Christopher Lane (Ph.D., University of London) unterrichtet Literatur und Geistesgeschichte an der Northwestern University bei Chicago und befasst sich ebenfalls mit Psychologie und Psychiatrie im 19. Und 20. Jahrhundert. Er war Mitglied der Guggenheim Stiftung und erhielt den Preis der Zeitschrift Prescrire (Frankreich). Es sind bereits sechs Bücher unter seinen Namen veröffentlicht worden, darunter: Shyness: How Normal Behavior Became a Sickness/ Schüchternheit: wie aus normalem Verhalten eine Krankheit wurde (Yale, 2007). Er schreibt einen Blog für die Psychology Today mit dem titel: Side Effects/Nebenwirkungen.

Lisa Forestell hört Stimmen, sie ist Aktivistin im Bereich der geistigen Gesundheit und zertifizierte Peerspezialistin in Massachusetts. Sie ist Koordinatorin der gesamtstaatlichen Entwicklung des WMass Recovery Learning Community (RLC) und außerdem lehrt sie im Hearing Voices Network (HVN) Stimmen zu hören. Sie sich Mitglied im Verwaltungsrat eines der HVN Institute in den USA und bei Intervoice. Lisa propagiert im Rahmen ihrer internationalen Tätigkeit einen menschlicheren Umgang und Zugang zum Leiden durch die Anwendung der Menschenrechte und sozialer Gerechtigkeit.
Jakub Černý ist Psychologe, Sozialarbeiter und Therapeut. Er hat durch seine Arbeit bereits in den Bereichen der Drogen, Abhängigkeiten und geistigen Gesundheit Einblick erhalten.  Als Supervisor, Lektor, aber auch als Aktivist unterstützt er Projekte die mit sozialen Veränderungen und der Emanzipation der eigenen Erfahrungen von Menschen verknüpft sind, zum Beispiel im Projekt Street Support.

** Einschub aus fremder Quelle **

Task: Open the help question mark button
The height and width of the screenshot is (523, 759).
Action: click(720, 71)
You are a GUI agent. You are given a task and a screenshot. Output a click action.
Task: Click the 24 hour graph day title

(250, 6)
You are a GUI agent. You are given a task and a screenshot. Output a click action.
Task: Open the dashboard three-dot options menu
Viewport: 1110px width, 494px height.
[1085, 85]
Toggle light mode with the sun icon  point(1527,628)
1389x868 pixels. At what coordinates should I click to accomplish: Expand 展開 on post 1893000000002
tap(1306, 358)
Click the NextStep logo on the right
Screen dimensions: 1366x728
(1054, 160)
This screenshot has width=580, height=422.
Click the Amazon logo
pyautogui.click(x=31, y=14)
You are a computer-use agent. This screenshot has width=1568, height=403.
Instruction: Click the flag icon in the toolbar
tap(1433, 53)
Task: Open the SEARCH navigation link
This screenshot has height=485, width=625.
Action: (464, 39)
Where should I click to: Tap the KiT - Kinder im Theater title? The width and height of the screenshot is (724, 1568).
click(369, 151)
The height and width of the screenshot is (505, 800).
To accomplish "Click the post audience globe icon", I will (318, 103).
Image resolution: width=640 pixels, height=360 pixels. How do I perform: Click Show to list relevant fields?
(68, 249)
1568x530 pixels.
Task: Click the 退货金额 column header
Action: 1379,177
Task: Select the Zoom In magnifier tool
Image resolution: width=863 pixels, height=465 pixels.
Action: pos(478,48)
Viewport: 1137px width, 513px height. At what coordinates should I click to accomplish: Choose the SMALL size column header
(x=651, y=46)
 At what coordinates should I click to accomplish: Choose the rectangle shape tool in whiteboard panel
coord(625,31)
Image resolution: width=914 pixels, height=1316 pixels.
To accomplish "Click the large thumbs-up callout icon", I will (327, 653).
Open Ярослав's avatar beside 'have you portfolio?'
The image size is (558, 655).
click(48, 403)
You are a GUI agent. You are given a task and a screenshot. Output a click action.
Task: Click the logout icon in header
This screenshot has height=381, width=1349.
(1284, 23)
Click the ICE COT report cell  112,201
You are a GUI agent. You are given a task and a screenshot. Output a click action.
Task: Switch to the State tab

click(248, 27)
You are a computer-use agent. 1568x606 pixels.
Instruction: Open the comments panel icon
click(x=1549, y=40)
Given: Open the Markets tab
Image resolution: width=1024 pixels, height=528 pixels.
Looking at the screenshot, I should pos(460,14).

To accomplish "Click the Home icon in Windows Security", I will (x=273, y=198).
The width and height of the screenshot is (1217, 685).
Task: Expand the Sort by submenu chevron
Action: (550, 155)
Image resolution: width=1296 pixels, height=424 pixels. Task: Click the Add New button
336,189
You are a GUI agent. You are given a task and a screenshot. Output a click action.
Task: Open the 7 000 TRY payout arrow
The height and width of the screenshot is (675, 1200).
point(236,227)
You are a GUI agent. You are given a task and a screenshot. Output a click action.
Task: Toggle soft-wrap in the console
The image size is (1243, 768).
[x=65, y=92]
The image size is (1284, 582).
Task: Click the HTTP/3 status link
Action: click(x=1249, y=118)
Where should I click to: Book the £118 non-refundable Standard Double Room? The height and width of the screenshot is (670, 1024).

Jakub ist einer der Gründer des Narrativ-Vereins, mit dem er sich gemeinsam der kollaborativen Entwicklung, der diagnostischen Praxis in der Tschechischen Republik, strukturellen und politischen Aspekten der geistigen Gesundheit und dem System der Unterstützung widmet.
 
* „Ihr Leben wartet“ ist der Werbeslogan für Paxil/Seroxat, eine psychiatrische Droge gegen Angstzustände und Beklemmung. Die Podiumsdiskussion organisiert das Institut für Angst in Zusammenarbeit mit Alma Lily Rayner.
 
----
Das Institut für Angst stellt einen Raum zur Erforschung von Angst dar, die sich durch unsere Gesellschaft zieht und sich durch Schlaflosigkeit, Stress, Entfremdung, Empathieverlust und Unausgeglichenheit und Gewalt bemerkbar macht. Sie wird erfolglos durch Produkte der Pharmaindustrie bekämpft und wird durch die steigende soziale und ökonomische Unsicherheit noch bestärkt. Das Institut möchte eine Plattform bilden, wo über Angst offen gesprochen werden kann und die Raum für mögliche Lösungen bietet und sich in eine Stärke wandelt, die die Fähigkeit haben kann, sich zu radikalisieren und um strukturelle Änderungen in der bestehenden Ordnung zu erzwingen.
 
Das Institut für Angst wurde von Zuzana Blochová, Edith Jeřábková, Barbora Kleinhamplová und Eva Koťátková gegründet. Für das Jahr 2018 wird ihm vom Goethe-Institut Prag eine institutionelle Grundlage zur Verfügung gestellt.